È però evidente che, se non fosse lui il capogruppo, si aprirebbe una voragine di polemiche e interpretazioni di cui il Partito democratico, per quanto abituato, pare proprio non avere bisogno. Piuttosto Culicchi valorizza quel che di positivo a suo parere ha lasciato in eredità la campagna elettorale appena conclusa. «Penso onestamente che il gruppo Pd in consiglio comunale sia costituito da ottime persone, cresciute insieme in un contesto non facile di lotta politica. Per cui da qui ripartiamo per garantire un’opposizione democratica, decisa e costruttiva, a chi è stato chiamato a governare. Ognuno avrà la possibilità di svolgere il ruolo che gli compete, su questo non ho alcun dubbio».

Ma i Dem grossetani sono solo una parte dell’opposizione in consiglio. E per quanto possano contare su 8 consiglieri dei 12 della minoranza, evidentemente si porrà sin da subito il tema delle relazioni con le altre forze politiche in rapporto a quelle di maggioranza. «Per quanto mi riguarda - aggiunge perentorio Culicchi - non c’è alcun dubbio che la coalizione "Partecipa! ", costruita insieme a Grosseto città aperta e Carlo De Martis, Movimento 5 stelle ed ecologisti, debba proseguire sulla stessa linea anche in consiglio comunale. Con un coordinamento politico che non potrà che far bene all’azione di opposizione. D’altra parte, la coalizione è nata proprio dai rapporti fra i gruppi all’interno del precedente consiglio. In più, io aggiungo che dobbiamo allargare il campo, e quindi costruire un rapporto collaborativo anche con la lista di Valerio Pizzuti».

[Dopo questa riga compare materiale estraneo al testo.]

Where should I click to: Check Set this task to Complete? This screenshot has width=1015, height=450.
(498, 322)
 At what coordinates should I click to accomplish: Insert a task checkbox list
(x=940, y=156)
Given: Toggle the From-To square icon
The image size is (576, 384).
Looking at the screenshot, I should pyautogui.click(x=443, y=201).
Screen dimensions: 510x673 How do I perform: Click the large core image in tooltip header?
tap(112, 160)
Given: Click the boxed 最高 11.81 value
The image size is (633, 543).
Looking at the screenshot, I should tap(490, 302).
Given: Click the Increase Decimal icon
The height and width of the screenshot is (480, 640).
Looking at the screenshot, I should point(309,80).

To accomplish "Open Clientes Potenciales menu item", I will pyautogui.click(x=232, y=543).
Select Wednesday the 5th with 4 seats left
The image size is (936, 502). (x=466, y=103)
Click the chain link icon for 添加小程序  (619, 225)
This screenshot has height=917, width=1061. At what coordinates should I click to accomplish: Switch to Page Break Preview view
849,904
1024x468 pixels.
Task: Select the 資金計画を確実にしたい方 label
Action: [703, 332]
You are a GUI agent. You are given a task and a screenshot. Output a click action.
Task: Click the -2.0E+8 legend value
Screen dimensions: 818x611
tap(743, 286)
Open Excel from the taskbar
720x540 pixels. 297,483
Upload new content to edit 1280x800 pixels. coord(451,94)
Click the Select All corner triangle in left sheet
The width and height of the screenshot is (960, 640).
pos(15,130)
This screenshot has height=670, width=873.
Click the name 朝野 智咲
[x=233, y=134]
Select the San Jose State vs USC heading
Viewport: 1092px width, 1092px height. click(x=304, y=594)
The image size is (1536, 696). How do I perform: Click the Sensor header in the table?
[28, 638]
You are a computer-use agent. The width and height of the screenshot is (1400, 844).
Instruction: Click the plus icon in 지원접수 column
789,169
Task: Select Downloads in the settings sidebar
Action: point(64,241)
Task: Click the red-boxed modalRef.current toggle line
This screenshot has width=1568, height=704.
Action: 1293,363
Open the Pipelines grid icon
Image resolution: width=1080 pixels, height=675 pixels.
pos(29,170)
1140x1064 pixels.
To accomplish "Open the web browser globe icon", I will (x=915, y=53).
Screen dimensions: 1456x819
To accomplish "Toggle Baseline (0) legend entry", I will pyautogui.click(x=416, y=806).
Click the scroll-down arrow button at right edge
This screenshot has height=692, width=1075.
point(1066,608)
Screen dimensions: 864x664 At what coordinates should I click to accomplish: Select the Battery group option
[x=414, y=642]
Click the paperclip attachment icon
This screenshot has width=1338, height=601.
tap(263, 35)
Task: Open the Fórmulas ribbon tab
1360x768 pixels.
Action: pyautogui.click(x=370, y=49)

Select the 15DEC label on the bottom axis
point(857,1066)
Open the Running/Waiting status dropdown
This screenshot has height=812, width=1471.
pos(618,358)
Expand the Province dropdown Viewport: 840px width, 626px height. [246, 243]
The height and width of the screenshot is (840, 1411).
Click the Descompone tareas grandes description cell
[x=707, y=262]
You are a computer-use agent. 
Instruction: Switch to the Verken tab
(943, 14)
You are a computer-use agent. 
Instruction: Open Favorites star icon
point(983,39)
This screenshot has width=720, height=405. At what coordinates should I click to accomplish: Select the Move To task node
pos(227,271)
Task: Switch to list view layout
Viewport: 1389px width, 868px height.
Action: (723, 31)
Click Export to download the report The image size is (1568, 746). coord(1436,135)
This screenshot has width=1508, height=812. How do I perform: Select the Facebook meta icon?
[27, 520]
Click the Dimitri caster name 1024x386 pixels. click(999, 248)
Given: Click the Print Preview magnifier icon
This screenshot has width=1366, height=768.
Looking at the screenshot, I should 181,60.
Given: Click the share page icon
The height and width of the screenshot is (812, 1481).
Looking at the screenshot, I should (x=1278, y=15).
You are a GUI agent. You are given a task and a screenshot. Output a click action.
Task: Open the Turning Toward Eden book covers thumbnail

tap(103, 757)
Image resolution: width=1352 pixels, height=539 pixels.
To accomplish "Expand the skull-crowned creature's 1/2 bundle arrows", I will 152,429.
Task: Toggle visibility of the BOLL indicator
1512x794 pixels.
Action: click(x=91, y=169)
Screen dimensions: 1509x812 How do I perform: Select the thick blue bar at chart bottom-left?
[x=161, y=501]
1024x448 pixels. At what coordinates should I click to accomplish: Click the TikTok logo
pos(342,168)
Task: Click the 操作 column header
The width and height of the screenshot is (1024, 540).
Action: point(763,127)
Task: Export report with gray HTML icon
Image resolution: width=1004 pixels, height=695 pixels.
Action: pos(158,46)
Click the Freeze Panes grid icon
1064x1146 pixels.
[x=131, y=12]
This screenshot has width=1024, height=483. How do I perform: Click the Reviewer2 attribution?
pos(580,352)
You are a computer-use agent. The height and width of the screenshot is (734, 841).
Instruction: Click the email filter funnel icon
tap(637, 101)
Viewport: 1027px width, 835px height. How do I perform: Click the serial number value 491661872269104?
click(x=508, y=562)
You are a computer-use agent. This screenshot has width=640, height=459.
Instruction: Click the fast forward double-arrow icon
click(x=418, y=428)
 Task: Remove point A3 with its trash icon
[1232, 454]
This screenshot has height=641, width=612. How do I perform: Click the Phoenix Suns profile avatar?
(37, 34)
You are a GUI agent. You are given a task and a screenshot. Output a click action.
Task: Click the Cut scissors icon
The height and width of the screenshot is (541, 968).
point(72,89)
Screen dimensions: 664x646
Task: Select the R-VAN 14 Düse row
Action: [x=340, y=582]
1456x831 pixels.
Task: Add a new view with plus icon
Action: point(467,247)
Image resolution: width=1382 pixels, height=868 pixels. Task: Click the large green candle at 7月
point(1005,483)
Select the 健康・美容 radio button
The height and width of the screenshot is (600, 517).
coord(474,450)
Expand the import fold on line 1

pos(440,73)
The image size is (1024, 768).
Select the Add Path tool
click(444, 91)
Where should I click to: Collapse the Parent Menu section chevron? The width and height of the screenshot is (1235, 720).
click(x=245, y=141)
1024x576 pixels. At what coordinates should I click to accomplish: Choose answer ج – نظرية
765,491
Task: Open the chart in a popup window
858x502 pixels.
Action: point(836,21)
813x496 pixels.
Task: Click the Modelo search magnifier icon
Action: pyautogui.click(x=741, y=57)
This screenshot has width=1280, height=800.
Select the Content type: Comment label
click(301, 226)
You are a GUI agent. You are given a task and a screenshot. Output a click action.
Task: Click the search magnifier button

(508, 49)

Fare opposizione è comunque un mestiere difficile. Soprattutto in consiglio. «Conosciamo le priorità della città. Per questo incalzeremo l’amministrazione sulla sua capacità d’intercettare le risorse del Pnrr (Piano nazionale ripresa e resilienza, nda). Va data sostanza al concetto di rigenerazione urbana, riqualificando i quartieri e le loro piazze. Perché la qualità della vita sta anche fuori dal portone di casa. In questo senso chiederemo anche il ritorno dei pozzi al Comune per la gestione del verde condominiale». Il Pd, peraltro, ha anche il problema non secondario di tornare a presidiare il territorio. «In campagna elettorale - conclude Culicchi - si sono avvicinate nuove persone e si è ricostituito un clima di fiducia che non va disperso. Circoli e direttivi di partito, a mio parere, dovranno accogliere queste persone e dare loro la possibilità di fare politica. Consentendoci di riaprire canali di comunicazione con la società grossetana, che negli ultimi anni avevamo oggettivamente chiuso».